Given request - Pull out the part of the material that opens with the line containing "Task: Select All Cores mode" and closes with the line containing "pos(305,125)", and reproduce those lines word for word, including both end lines.

(Item position entries)

————

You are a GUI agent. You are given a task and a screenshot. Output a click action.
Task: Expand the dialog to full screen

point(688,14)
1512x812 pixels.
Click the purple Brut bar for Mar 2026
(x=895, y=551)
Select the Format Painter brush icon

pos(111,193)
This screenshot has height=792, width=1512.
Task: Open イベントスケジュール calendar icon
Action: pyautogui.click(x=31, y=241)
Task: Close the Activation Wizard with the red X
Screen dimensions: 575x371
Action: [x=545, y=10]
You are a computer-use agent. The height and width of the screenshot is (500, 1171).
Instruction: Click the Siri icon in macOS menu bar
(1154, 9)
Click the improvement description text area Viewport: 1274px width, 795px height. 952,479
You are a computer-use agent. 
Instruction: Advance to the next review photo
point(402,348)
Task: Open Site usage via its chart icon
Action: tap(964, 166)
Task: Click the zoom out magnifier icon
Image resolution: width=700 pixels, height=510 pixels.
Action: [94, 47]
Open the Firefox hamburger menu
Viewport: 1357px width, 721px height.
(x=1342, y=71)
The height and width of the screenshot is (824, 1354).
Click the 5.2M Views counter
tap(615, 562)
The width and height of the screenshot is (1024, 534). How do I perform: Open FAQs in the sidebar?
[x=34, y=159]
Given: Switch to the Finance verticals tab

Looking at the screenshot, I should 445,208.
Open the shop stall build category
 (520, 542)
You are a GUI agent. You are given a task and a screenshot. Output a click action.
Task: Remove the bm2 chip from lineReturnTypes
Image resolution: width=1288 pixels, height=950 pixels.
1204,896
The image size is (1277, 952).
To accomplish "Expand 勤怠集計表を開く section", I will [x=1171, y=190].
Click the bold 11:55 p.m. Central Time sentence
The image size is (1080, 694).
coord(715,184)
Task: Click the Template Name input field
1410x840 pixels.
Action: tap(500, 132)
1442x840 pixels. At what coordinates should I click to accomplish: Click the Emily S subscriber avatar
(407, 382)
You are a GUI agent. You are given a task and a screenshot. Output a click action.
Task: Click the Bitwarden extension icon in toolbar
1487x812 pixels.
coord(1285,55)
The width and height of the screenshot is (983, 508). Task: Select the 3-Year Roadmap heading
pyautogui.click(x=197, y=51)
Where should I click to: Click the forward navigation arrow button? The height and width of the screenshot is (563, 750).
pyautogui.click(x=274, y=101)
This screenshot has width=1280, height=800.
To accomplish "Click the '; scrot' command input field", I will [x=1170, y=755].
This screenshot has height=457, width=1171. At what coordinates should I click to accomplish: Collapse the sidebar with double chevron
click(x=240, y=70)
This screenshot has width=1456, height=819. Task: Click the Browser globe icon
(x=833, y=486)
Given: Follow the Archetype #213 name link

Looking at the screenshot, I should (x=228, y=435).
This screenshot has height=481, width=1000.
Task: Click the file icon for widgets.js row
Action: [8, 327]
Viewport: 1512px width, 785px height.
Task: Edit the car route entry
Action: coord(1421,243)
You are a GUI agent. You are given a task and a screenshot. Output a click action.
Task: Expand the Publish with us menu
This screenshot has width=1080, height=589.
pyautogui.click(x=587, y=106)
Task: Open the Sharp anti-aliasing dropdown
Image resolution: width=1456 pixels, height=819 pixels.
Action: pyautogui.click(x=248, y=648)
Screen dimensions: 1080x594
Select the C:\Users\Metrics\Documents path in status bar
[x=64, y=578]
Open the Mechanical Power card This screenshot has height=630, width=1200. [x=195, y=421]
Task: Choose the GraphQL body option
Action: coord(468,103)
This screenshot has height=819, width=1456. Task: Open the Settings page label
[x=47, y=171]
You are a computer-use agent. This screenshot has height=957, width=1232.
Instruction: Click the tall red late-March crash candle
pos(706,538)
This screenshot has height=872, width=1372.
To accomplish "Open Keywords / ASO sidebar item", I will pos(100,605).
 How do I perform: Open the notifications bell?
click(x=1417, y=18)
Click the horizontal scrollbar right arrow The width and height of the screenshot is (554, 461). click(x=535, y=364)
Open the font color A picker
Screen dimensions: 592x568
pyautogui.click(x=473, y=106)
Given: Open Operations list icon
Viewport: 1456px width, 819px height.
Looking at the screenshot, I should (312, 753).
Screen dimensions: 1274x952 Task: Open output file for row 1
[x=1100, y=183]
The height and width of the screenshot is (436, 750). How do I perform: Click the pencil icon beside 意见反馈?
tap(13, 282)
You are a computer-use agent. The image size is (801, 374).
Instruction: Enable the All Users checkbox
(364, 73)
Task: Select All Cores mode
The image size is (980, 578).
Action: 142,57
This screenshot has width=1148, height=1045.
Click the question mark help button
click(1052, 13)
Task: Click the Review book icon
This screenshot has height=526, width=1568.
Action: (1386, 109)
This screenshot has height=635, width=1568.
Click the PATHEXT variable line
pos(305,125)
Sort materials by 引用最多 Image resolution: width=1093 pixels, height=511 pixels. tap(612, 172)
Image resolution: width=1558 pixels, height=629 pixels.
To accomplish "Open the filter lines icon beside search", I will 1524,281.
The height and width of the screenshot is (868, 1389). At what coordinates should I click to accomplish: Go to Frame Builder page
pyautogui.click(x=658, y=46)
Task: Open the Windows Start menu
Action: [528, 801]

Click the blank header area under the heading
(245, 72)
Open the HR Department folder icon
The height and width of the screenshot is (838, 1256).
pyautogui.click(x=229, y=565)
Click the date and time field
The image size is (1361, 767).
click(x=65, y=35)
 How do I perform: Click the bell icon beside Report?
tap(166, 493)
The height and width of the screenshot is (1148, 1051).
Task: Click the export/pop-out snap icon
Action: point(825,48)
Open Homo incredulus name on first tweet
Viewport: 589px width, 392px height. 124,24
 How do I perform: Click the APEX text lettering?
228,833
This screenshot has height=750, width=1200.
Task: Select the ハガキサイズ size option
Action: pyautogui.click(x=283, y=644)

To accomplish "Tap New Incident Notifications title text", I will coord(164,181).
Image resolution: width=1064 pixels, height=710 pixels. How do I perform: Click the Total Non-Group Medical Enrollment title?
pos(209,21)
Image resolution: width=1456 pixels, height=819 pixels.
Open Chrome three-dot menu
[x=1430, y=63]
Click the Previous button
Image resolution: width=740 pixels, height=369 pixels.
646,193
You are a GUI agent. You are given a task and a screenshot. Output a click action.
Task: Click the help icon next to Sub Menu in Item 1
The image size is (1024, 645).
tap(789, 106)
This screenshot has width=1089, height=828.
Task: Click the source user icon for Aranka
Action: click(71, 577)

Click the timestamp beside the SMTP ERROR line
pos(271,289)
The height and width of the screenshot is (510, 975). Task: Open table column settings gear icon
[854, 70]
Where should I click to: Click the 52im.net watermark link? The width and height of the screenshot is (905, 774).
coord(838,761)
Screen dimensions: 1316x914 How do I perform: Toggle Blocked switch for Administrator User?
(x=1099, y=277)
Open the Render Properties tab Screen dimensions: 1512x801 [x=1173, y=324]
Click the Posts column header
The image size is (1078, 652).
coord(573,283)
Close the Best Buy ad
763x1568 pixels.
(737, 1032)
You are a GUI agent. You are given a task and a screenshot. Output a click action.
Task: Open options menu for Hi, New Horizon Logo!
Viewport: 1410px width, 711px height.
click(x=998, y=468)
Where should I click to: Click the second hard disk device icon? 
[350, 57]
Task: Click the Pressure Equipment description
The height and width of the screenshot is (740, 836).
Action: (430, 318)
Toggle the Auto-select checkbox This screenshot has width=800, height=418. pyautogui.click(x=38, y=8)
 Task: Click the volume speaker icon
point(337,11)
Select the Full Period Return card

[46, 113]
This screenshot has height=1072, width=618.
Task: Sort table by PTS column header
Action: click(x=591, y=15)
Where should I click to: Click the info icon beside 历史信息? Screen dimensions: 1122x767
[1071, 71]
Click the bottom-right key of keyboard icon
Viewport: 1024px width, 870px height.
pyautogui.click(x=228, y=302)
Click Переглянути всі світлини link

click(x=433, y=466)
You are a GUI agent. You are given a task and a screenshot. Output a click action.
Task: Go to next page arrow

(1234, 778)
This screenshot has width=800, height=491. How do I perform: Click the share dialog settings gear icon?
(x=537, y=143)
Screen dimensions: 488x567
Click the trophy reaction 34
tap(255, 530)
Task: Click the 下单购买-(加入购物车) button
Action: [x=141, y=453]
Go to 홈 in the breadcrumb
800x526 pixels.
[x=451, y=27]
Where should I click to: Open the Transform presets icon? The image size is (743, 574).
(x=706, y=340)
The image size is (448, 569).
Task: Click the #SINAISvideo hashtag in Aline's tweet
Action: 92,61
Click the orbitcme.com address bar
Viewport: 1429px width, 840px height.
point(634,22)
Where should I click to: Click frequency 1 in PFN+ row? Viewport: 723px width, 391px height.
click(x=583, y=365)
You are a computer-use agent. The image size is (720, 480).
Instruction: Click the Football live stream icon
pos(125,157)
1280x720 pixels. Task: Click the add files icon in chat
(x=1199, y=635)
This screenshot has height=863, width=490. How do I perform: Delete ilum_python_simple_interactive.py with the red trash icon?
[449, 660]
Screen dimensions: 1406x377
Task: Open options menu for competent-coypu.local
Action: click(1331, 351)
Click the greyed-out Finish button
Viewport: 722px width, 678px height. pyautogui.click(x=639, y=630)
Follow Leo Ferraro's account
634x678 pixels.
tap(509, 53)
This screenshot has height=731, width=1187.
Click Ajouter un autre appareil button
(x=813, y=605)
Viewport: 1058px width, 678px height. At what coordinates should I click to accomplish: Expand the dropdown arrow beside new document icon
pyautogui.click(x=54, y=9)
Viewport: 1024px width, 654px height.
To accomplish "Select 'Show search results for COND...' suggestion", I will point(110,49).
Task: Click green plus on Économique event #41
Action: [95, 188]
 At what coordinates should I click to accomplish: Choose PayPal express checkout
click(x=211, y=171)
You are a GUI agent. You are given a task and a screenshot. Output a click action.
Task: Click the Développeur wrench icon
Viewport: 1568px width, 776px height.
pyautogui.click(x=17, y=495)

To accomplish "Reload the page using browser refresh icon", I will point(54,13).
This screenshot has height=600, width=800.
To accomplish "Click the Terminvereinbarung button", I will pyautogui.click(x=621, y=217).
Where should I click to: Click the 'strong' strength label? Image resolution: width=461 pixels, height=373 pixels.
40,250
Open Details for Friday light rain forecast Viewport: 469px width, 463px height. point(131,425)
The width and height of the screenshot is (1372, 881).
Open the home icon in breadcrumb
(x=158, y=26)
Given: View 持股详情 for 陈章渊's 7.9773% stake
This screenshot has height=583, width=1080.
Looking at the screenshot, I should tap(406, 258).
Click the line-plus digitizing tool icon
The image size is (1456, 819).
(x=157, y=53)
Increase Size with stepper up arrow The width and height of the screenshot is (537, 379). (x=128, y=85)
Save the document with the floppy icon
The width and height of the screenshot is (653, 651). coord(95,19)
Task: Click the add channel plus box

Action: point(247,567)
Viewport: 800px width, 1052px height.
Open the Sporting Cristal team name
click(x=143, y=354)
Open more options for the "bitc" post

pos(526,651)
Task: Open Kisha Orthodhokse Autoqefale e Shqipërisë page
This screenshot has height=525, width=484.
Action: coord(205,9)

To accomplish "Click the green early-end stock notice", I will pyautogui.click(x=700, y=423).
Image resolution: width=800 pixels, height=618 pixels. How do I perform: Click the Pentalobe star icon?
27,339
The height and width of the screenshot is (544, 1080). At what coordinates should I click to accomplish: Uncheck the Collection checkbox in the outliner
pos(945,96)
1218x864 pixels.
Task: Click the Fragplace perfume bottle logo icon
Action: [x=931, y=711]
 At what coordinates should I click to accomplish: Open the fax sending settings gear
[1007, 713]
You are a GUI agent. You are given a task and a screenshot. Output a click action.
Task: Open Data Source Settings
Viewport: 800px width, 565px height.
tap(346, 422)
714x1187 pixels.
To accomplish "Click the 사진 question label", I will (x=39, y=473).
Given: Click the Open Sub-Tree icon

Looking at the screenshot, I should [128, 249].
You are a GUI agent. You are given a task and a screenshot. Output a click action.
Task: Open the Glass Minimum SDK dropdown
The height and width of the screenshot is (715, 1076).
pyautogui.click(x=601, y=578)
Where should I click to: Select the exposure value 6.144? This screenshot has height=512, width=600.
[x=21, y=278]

————

Correct result -
Task: Select All Cores mode
The image size is (980, 578).
Action: 142,57
This screenshot has width=1148, height=1045.
Click the question mark help button
click(1052, 13)
Task: Click the Review book icon
This screenshot has height=526, width=1568.
Action: (1386, 109)
This screenshot has height=635, width=1568.
Click the PATHEXT variable line
pos(305,125)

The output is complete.